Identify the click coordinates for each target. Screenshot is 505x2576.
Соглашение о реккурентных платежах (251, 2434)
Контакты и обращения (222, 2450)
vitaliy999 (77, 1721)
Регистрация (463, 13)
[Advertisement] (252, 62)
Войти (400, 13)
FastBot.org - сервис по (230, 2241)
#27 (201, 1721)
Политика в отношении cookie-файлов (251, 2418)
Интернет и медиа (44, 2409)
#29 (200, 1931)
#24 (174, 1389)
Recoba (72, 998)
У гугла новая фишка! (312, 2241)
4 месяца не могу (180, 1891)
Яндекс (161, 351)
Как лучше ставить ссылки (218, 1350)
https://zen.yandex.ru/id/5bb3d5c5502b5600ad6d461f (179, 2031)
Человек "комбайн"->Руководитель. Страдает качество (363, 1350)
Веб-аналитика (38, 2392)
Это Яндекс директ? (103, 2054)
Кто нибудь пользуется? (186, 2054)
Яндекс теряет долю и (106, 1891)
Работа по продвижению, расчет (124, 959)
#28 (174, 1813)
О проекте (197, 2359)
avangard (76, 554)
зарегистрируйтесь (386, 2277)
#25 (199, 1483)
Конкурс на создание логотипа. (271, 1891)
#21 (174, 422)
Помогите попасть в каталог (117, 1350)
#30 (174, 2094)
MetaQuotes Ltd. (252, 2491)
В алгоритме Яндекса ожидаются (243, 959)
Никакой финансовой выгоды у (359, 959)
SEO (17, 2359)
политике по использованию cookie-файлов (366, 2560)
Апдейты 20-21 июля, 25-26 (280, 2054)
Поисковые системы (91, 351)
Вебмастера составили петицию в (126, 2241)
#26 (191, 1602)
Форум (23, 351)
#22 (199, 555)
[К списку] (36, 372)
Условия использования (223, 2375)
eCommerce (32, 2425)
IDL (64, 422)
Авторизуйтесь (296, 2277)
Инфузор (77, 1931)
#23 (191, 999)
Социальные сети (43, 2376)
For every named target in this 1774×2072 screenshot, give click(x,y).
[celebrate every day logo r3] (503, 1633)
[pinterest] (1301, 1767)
····················
Activity » Give back each entry above precisely as it was written.

Expected output »
Identify the click coordinates for each target. Screenshot is 505x2576.
Соглашение о реккурентных платежах (251, 2434)
Контакты и обращения (222, 2450)
vitaliy999 (77, 1721)
Регистрация (463, 13)
[Advertisement] (252, 62)
Войти (400, 13)
FastBot.org - сервис по (230, 2241)
#27 (201, 1721)
Политика в отношении cookie-файлов (251, 2418)
Интернет и медиа (44, 2409)
#29 (200, 1931)
#24 (174, 1389)
Recoba (72, 998)
У гугла новая фишка! (312, 2241)
4 месяца не могу (180, 1891)
Яндекс (161, 351)
Как лучше ставить ссылки (218, 1350)
https://zen.yandex.ru/id/5bb3d5c5502b5600ad6d461f (179, 2031)
Человек "комбайн"->Руководитель. Страдает качество (363, 1350)
Веб-аналитика (38, 2392)
Это Яндекс директ? (103, 2054)
Кто нибудь пользуется? (186, 2054)
Яндекс теряет долю и (106, 1891)
Работа по продвижению, расчет (124, 959)
#28 (174, 1813)
О проекте (197, 2359)
avangard (76, 554)
зарегистрируйтесь (386, 2277)
#25 (199, 1483)
Конкурс на создание логотипа. (271, 1891)
#21 (174, 422)
Помогите попасть в каталог (117, 1350)
#30 (174, 2094)
MetaQuotes Ltd. (252, 2491)
В алгоритме Яндекса ожидаются (243, 959)
Никакой финансовой выгоды у (359, 959)
SEO (17, 2359)
политике по использованию cookie-файлов (366, 2560)
Апдейты 20-21 июля, 25-26 (280, 2054)
Поисковые системы (91, 351)
Вебмастера составили петицию в (126, 2241)
#26 (191, 1602)
Форум (23, 351)
#22 (199, 555)
[К списку] (36, 372)
Условия использования (223, 2375)
eCommerce (32, 2425)
IDL (64, 422)
Авторизуйтесь (296, 2277)
Инфузор (77, 1931)
#23 (191, 999)
Социальные сети (43, 2376)
For every named target in this 1774×2072 screenshot, give click(x,y).
[celebrate every day logo r3] (503, 1633)
[pinterest] (1301, 1767)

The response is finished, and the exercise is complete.